No será un año fácil en materia legislativa, entre otras razones porque es un año electoral en el que los congresistas buscarán repetir curul, pero además es un hecho evidente que esa misma situación genera problemas de gobernabilidad y presiones de todo orden para la Casa de Nariño. Este es uno de los motivos por los que hasta hoy todo el gabinete está interino. Un último año de Gobierno en Colombia, por las dinámicas de nuestra política, termina siendo casi el equivalente al ‘pato cojo’ (lame duck) de EE.UU., el periodo en que el saliente ya tiene sucesor elegido y tiene margen estrecho de acción. Acá le nombramos sucesor al presidente desde antes de elecciones.

Iniciativas como la creación de las 16 circunscripciones especiales de paz, la ley estatutaria para la Jurisdicción Especial de Paz, la reforma política, el proyecto de ley de tierras o el que crea el catastro multipropósito, que hacen parte de un paquete de 13 propuestas del Gobierno, hablan de la complejidad de las tareas que deben liderar el ministro del Interior en el Capitolio y sus colegas.
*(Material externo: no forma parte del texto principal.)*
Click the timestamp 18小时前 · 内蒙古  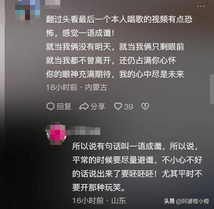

Desde la cúpula del Congreso, la costa tiene una gran responsabilidad con el país considerando que acaban de ser elegidos el conservador barranquillero Efraín Cepeda Sarabia, como presidente del Senado, y en las vicepresidencias los cartageneros Andrés García Zuccardi y Antonio José Correa, de los que se esperaría, de paso, que organicen de verdad a la llamada bancada costeña en torno de propósitos regionales. Tarea que deberían hacer de la mano de los ministros que representan nuestra región.

Ellos, los políticos, saben de sobra que el Caribe tiene asignaturas pendientes en muchos campos: la autonomía regional, la superación de las brechas de competitividad, la calidad de servicios públicos como energía, alcantarillado y acueducto, aseo y gas, transporte de pasajeros, infraestructura de transporte, conectividad digital y la promoción de calidad educativa en todos los niveles, dando acceso a programas como Ser Pilo Paga no solo a las universidades sino a los programas acreditados; las nuevas oportunidades que se abren con el posconflicto y acciones de futuro que no dan espera como la adaptación al cambio climático de nuestras ciudades costeras. En buena hora el senador Cepeda se ha comprometido con la necesidad de prevenir y detener la destrucción de la Ciénaga Grande de Santa Marta.
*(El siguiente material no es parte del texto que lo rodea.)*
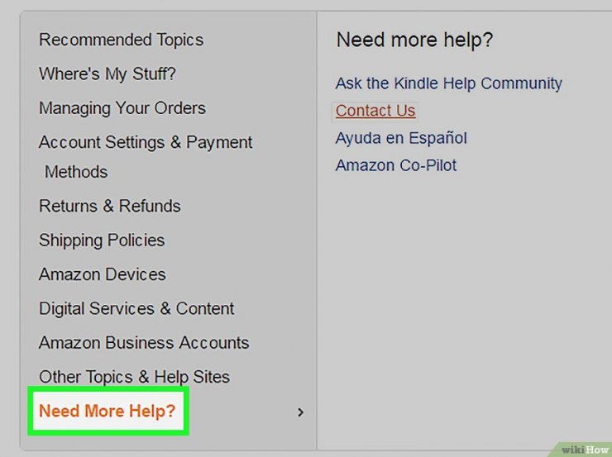This screenshot has width=612, height=457.
Task: Open the Ayuda en Español link
Action: [x=401, y=138]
Que las mesas directivas del Congreso sean controladas por legisladores de una región no garantiza nada, pero sí, en el caso de la costa, es una esperanza para que algunas decisiones centrales que están engavetadas y que son necesarias para la región reciban el empuje adecuado. El presidente Santos también las sabe, pero falta que alguien las patine.